**Task brief**
Where the material below has a line containing "Task: Print the diagram using printer icon", start repeating exactly, and keep going through the line containing "Image resolution: width=1225", with no other lines.

**Data listing**
- Opening Delimiter -
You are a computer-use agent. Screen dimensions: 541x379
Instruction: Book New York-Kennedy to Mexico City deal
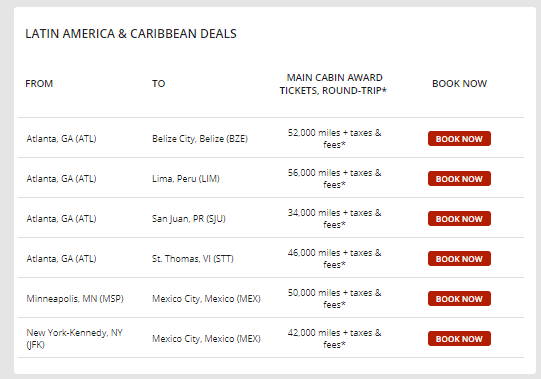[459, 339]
- Closing Delimiter -
- Opening Delimiter -
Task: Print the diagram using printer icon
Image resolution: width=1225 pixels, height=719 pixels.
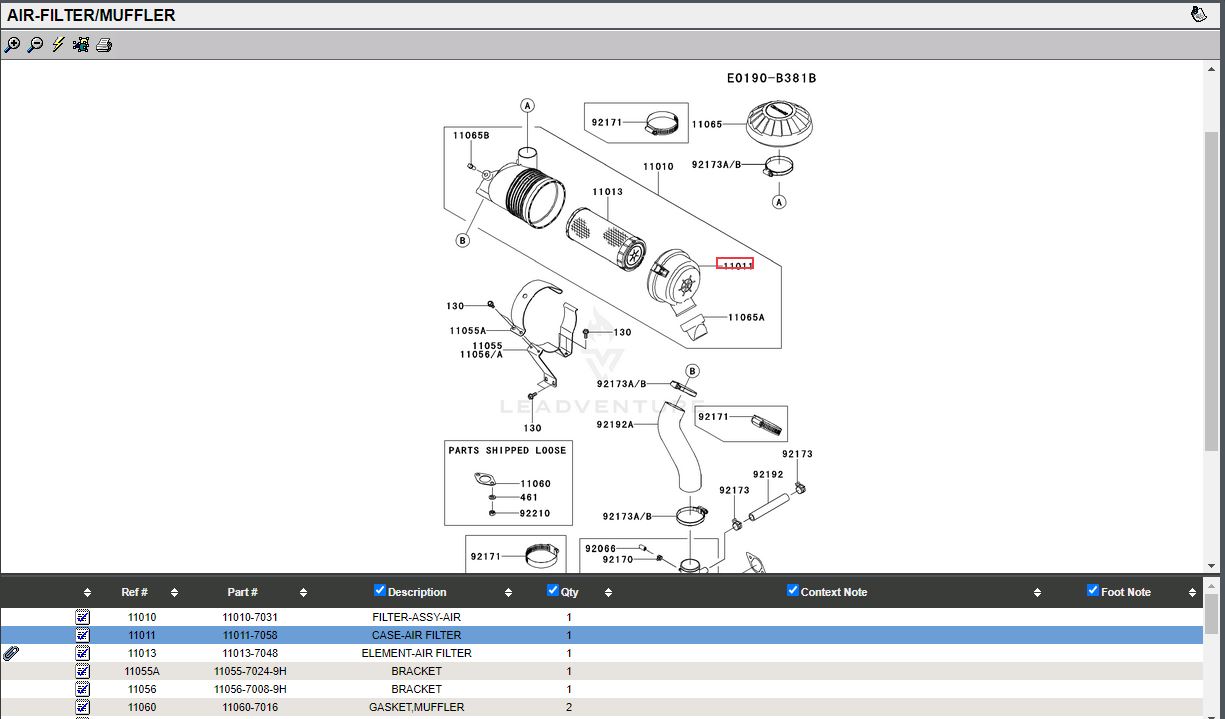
- Closing Delimiter -
**Task solution**
Task: Print the diagram using printer icon
Image resolution: width=1225 pixels, height=719 pixels.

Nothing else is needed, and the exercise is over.